DAVID's comment: Just my point. Up to this point the findings fit together neatly. We have no idea what is out there to find next.-Dhw: QUOTE: 'What these null results — these non-discoveries — are telling us is something phenomenal and profound: that physics isn't over and done, but rather that the hints of what comes next REQUIRES LOOKING FAR, FAR DEEPER than we're presently looking. That means higher energies, LARGER TELESCOPES, MORE PARTICLE COLLISIONS, MORE SENSITIVE DETECTORS… and quite likely better, newer ideas than the ones we've been pursuing fruitlessly for so long.” (My bold)-dhw: The bold is just my point. Clearly this author does NOT believe the current pattern makes “perfect sense” or represents an “integrated quantum plan”. If you are fruitlessly pursuing confirmation of what you regard as the correct pattern, it is “quite likely” that the pattern is not correct.-DAVID: I am discussing the current understood particles, not what we don't know. The quote discusses what we don't know, but when this all started in the early 20th Century we had no idea what we might find.

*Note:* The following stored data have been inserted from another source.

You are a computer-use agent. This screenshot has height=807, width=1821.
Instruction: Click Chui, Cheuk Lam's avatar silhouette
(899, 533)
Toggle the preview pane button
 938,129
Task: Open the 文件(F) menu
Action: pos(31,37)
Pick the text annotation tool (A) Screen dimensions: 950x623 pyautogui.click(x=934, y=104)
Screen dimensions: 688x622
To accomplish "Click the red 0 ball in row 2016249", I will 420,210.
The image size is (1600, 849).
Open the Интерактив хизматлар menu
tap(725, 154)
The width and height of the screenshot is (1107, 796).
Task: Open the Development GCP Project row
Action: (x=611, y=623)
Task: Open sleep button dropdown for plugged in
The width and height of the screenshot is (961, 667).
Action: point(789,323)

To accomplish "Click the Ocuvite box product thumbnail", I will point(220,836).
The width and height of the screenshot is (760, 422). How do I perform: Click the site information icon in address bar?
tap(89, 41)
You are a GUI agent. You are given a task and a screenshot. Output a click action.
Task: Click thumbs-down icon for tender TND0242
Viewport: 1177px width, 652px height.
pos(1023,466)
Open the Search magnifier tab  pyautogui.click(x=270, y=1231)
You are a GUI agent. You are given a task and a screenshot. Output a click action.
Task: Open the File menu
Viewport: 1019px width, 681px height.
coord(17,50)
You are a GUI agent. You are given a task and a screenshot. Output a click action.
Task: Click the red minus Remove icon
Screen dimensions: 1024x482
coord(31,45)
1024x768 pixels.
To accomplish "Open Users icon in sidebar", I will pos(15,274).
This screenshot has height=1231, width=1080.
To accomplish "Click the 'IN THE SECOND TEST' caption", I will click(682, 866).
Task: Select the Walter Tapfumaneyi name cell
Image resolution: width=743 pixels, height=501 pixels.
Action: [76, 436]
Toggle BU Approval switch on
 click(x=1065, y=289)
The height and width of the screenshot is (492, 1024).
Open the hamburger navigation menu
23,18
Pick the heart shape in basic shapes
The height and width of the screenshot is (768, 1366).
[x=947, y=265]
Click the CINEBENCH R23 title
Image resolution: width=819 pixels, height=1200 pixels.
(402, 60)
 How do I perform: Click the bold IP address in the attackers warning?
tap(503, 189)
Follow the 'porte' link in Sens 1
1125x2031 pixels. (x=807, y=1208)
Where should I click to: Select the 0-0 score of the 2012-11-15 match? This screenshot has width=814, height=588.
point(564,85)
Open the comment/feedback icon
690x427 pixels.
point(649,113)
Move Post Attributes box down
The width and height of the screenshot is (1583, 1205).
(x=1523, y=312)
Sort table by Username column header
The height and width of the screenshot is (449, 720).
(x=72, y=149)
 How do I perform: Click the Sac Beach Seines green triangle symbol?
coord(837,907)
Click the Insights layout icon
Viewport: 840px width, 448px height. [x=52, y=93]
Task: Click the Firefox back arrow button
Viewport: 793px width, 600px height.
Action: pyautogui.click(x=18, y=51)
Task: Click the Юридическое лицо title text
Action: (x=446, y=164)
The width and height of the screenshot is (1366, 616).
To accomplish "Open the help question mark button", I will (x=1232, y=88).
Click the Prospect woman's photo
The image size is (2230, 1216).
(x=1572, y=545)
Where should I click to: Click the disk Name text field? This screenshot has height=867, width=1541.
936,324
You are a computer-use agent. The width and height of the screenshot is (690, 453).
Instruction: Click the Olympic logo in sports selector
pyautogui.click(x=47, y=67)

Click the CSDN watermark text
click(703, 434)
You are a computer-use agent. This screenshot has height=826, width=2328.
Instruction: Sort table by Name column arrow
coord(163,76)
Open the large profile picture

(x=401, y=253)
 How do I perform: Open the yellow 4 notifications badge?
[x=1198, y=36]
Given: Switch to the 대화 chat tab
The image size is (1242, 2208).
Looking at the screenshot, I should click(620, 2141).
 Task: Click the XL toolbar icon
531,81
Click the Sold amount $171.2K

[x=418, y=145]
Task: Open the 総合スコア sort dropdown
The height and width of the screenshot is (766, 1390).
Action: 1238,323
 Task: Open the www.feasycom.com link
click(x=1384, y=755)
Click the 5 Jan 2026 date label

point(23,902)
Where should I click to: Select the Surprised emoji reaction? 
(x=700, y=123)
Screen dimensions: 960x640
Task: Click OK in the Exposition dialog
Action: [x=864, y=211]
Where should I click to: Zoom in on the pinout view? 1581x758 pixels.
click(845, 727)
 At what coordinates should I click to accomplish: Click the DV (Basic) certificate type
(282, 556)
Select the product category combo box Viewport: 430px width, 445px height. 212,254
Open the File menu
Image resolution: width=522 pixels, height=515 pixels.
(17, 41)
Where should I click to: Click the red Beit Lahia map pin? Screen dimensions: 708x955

Now we have a well understood pattern that led to Higgs, which completed this early pattern.-Yes, of course. Dawkins also discusses the currently understood pattern of a material world, and he points out how science has demolished one myth after another, forcing religions constantly to backtrack on themselves. And he hopes that further research will continue to confirm the well understood materialist pattern that has led to so many discoveries and inventions. I suggest that in both cases it is what we don't know that throws doubt upon the pattern.
 
DAVID: It is true we are not sure what will come next, but it will require higher LHC power or a bigger LHC. That is all quite clear to anyone following the research.
-The question is whether the current pattern makes "perfect sense" or not. I don't think we need to follow the research to understand that if we want to probe deeper, we need larger telescopes, more sensitive detectors, and more money to pay for them.